Prepare Thandai Spice Mix
- Dry roast almonds, cashews, melon seeds, fennel, cardamom, and pepper for 1–2 minutes until fragrant. Cool and grind into a fine powder along with rose petals and saffron. Set aside.
Cook the Millet
- In a heavy-bottom pan, add soaked millet and water. Cook on medium for 8–10 minutes until partially soft.
- Pour in milk and simmer on low heat for 15–20 minutes. Stir frequently to prevent sticking. The millet will soften and release starch, making the kheer creamy.
- Add jaggery powder once the milk has reduced and millet is fully cooked. Stir well. (If using jaggery, ensure milk isn’t boiling vigorously to prevent curdling.)
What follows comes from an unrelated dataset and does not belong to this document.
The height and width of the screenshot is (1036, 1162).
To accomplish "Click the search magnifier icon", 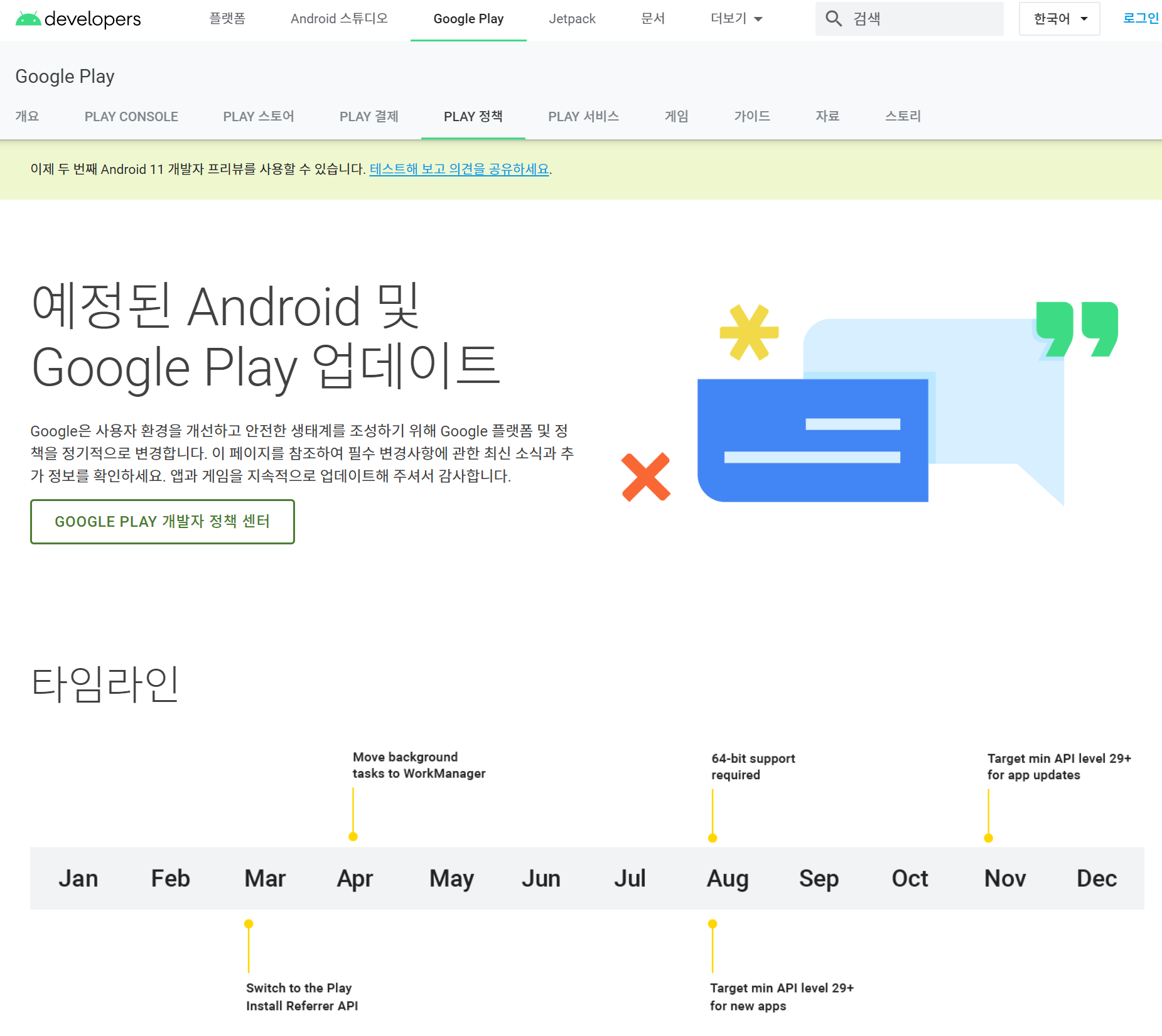I will (833, 19).
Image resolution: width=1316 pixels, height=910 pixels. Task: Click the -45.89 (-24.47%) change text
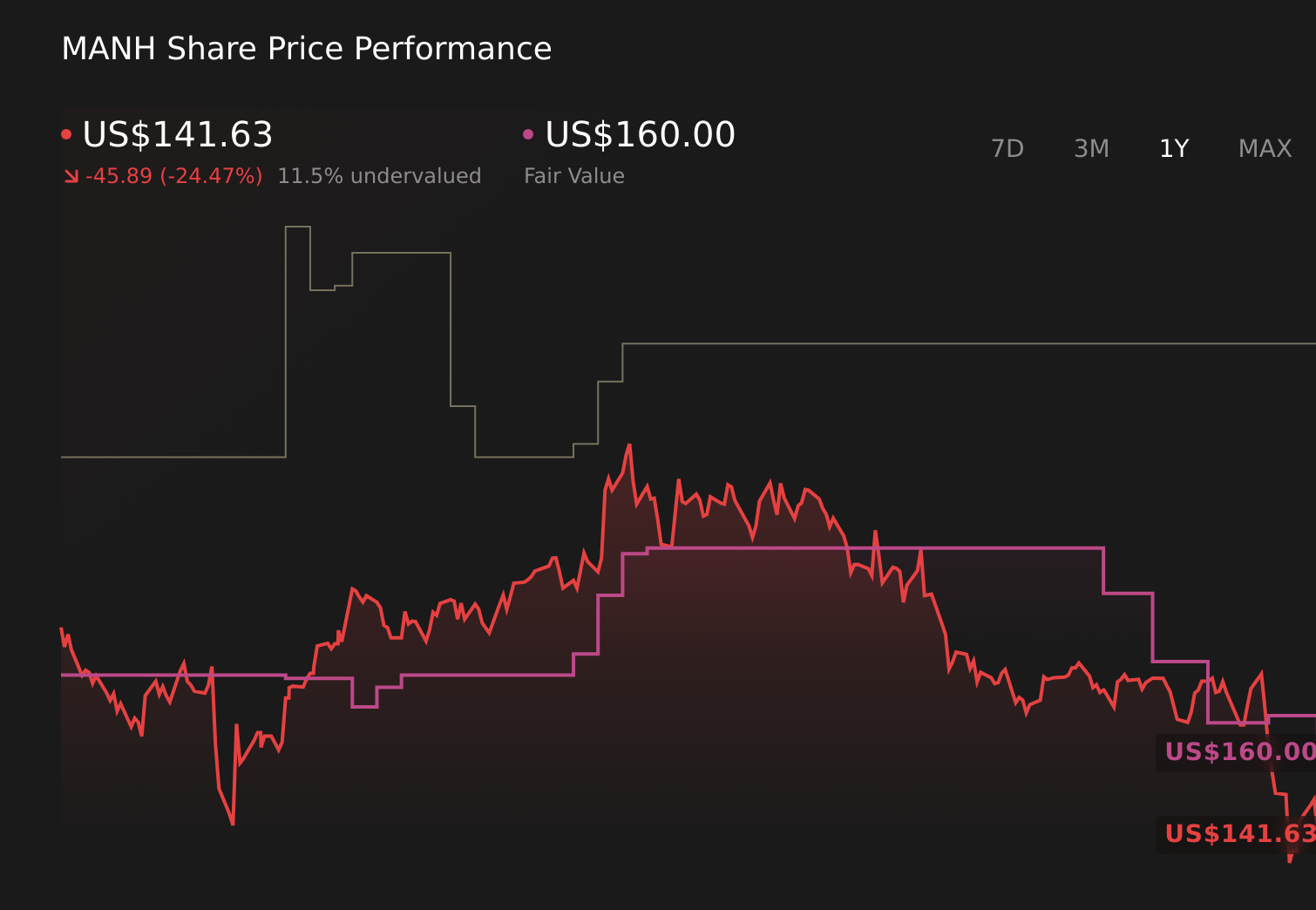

- Mix in 1–2 tablespoons of prepared thandai powder. Simmer 2–3 minutes.
- If too thick, add warm milk. If thin, simmer longer.
Garnish & Serve
- Top with pistachios, saffron, and rose petals. Serve warm or chilled.
Notes
- Soak millet to reduce cooking time and improve texture.
- Grind thandai mix very fine for smooth kheer.
- Always add jaggery after milk has slightly cooled.
- For extra richness, add 1 tbsp condensed milk.
- Chill for 3–4 hours for thicker texture.